> **Itens fornecidos**

________

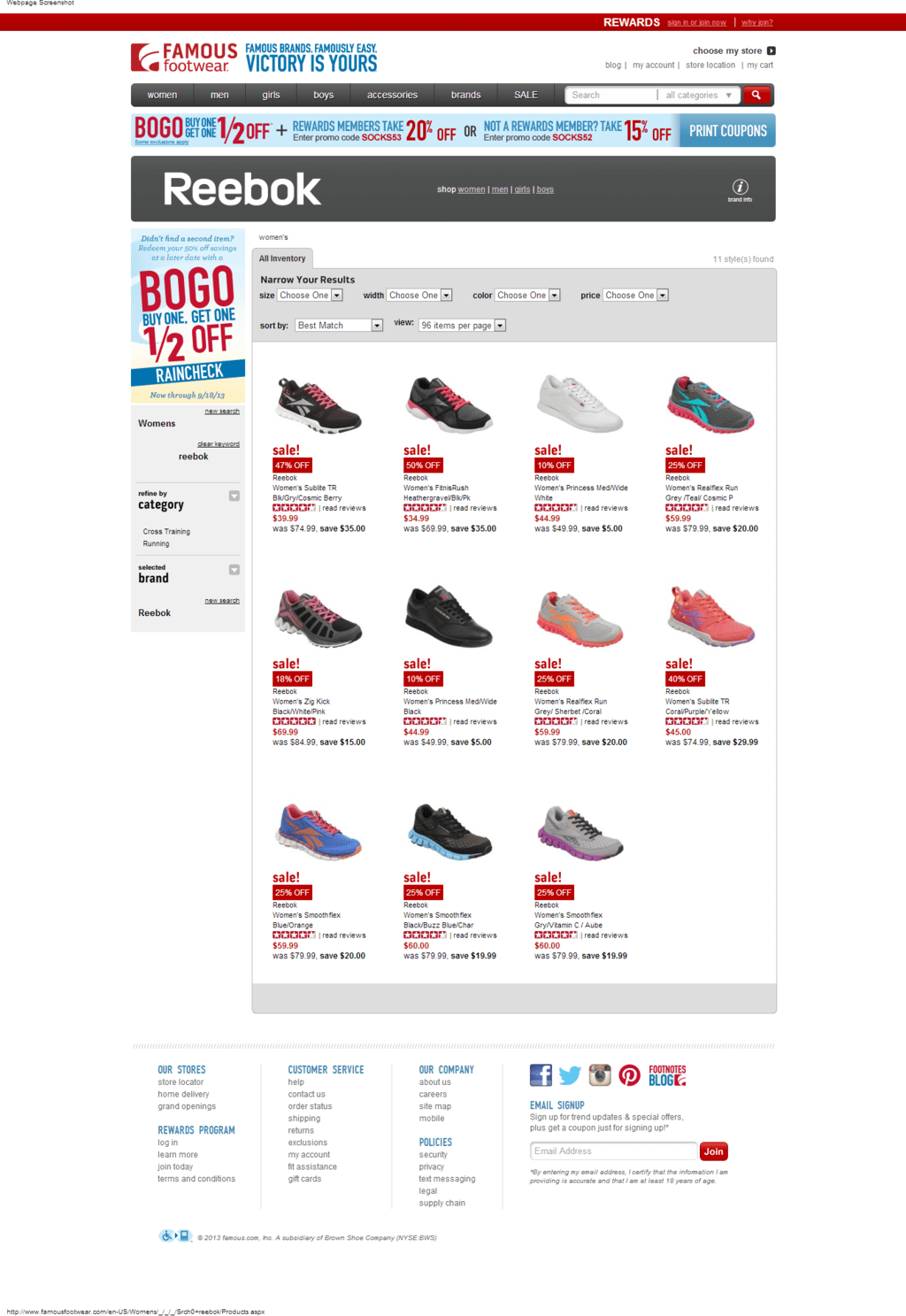Screen dimensions: 906x1316
Task: Open the sort by Best Match dropdown
Action: click(339, 326)
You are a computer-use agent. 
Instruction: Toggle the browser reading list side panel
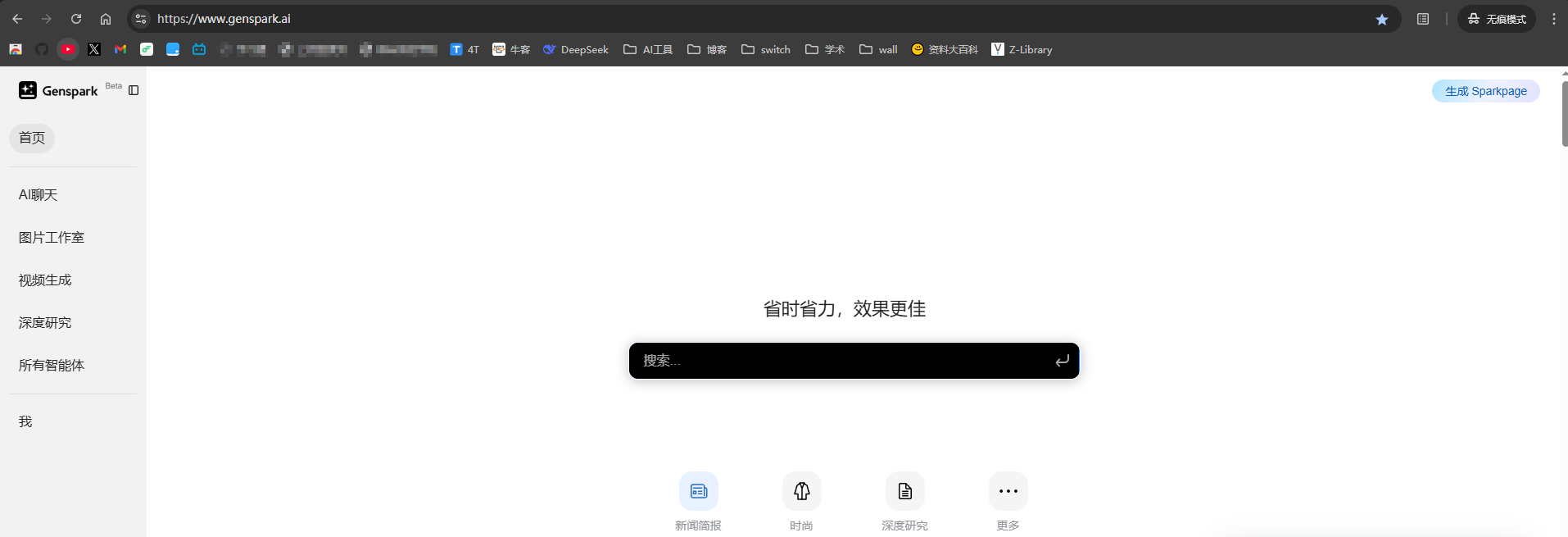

________

> **Exercício proposto**
Transcreva, sem qualquer alteração, todas as linhas dos itens acima e deixe as imagens de fora da resposta.

> **Resultado da tarefa**
Screen dimensions: 906x1316
Task: Open the sort by Best Match dropdown
Action: click(339, 326)
You are a computer-use agent. 
Instruction: Toggle the browser reading list side panel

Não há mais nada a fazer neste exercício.